Even more interesting is the following paragraph devoted to the calculation of one of the most relevant part of the amphitheatre, the podium (Heiberg 1914: 50–51). As correctly pointed out by Pierre Gros (2001: 366), the shape described by this formula does not refer to the “classic” oval stadiums and amphitheatres, but instead to that much rarer type made of straight sides and semi-circular ends mentioned previously (Fig. 7):

Fig. 7

Graphic interpretation of Heron’s formula from Stereometrica, 44. Image: authors

“If you want to find the perimeter of an amphitheater whose length is 240 feet and width of 60 feet, you have to do this: 240 × 240 = 57600, 60 × 60 = 3600, length multiplied by width is equal to 14400 and then: 57600 + 14400 +3600 = 75600, then extract the square root of 75600 = 275. 2 × 275 = 550 is the perimeter” (Heiberg 1914: 51–53).

The formula by Heron can thus be rewritten using the contemporary formalism as following:

$$ {\text{P = 2 }}{\surd }{\text{ (D2 + d2 + Dd}}) . $$

Case Studies

De Mensuris and Stereometrica provide relevant information, not contained in De Architectura, that allow us to investigate the theatre typology from a design standpoint, especially suggesting some crucial questions: did ancient architects use standard quantities for the preliminary design of the cavea? Did they follow the original modular structure, the Vitruvian symmetria, when they had to modify and enlarge theatres?

It is quite difficult to answer to these questions because the majority of buildings have undergone profound transformations and, further, because the action of time and man, by means of additions or inappropriate interventions, has produced alterations that erased evidence that was crucial for correctly addressing the problem. In this complicated framework, however, consistent help has come from the ancient maquette found in Hadrian’s Villa (Fig. 8).

Fig. 8

Plan of the marble maquette from Hadrian’s Villa. Comparison with a iugerum and modular interpretation using Roman measurement units. Image: authors

Its purpose was probably to provide technical information for the construction: it is not exactly comparable to a contemporary maquette (ancient architects used different codes and techniques for modeling) as the representation offers a simplified view of the building to come; in fact it is a kind of shallow-relief or stiacciato aimed to store relevant information concerning the ichnographia.
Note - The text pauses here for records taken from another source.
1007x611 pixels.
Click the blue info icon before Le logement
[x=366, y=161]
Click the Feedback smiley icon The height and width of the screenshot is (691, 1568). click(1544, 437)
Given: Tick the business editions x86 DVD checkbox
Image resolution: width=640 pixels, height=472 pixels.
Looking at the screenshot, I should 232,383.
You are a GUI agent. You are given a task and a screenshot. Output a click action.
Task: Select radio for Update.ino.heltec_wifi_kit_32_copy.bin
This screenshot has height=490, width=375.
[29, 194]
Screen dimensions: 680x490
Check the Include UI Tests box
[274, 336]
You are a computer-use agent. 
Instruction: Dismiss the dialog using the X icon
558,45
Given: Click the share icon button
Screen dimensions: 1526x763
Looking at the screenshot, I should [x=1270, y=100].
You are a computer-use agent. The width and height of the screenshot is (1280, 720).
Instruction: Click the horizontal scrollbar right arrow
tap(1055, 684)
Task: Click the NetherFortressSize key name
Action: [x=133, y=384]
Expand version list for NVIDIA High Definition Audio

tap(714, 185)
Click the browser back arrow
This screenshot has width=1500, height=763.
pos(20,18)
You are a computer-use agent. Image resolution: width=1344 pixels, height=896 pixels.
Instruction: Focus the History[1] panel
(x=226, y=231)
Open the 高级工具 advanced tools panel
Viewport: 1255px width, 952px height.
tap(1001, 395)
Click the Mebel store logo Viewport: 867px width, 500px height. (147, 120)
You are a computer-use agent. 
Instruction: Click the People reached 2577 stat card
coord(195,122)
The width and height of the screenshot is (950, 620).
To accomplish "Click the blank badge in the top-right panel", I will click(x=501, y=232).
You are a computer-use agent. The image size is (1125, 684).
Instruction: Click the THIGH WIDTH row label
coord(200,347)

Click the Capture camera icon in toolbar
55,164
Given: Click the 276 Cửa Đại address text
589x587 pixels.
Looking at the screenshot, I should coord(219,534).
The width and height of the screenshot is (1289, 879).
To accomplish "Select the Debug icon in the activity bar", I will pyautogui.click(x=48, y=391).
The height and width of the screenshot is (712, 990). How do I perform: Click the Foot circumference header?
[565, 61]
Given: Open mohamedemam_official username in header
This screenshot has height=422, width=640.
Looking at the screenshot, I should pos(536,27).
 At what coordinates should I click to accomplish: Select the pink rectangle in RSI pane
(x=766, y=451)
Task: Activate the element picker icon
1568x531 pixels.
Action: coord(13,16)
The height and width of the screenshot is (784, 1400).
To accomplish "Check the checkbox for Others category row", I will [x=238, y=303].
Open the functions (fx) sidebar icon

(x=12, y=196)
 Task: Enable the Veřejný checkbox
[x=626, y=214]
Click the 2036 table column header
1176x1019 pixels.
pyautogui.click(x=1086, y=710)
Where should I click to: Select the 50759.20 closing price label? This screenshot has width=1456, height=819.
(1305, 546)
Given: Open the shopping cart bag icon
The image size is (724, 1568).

Recent studies (Fantini 2008: 114–116) suggest that the whole maquette was carved from a marble slab approximately forming a double square measuring 89.78 by 172.22 cm (3.03 by 5.99 pedes); this rectangle represents the total area assigned for the building, probably a iugerum (Fig. 9). In this case the shorter edge of the slab, perfectly equal to three feet, would correspond to 120 pedes (35.4 m) at full scale.

Fig. 9

Iugerum’s sub modules (climata) in relation with the architectural design of the bleachers. Image: authors

Furthermore, assuming 1:40 as the scale of the ichnographia, the whole model seems to have been designed using a modular grid equal to 3/5 of a palmus (symmetria), which in the actual building would have been exactly 6 pedes. Tiers of seats are not represented as real rows: they represent instead the mentioned module of 6 pedes. Thus, if the 1:40 scale assumed is correct, then an eurythmia character also emerges from the areas of the tiers of seats: the two linear rows and the curved one have exactly the same area, which would be equal to 3,600 pedes constrati in the actual construction; this extent corresponds to one clima, a standard unit of measure that is the fourth part of an actus quadratus (120 × 120 pedes constrati).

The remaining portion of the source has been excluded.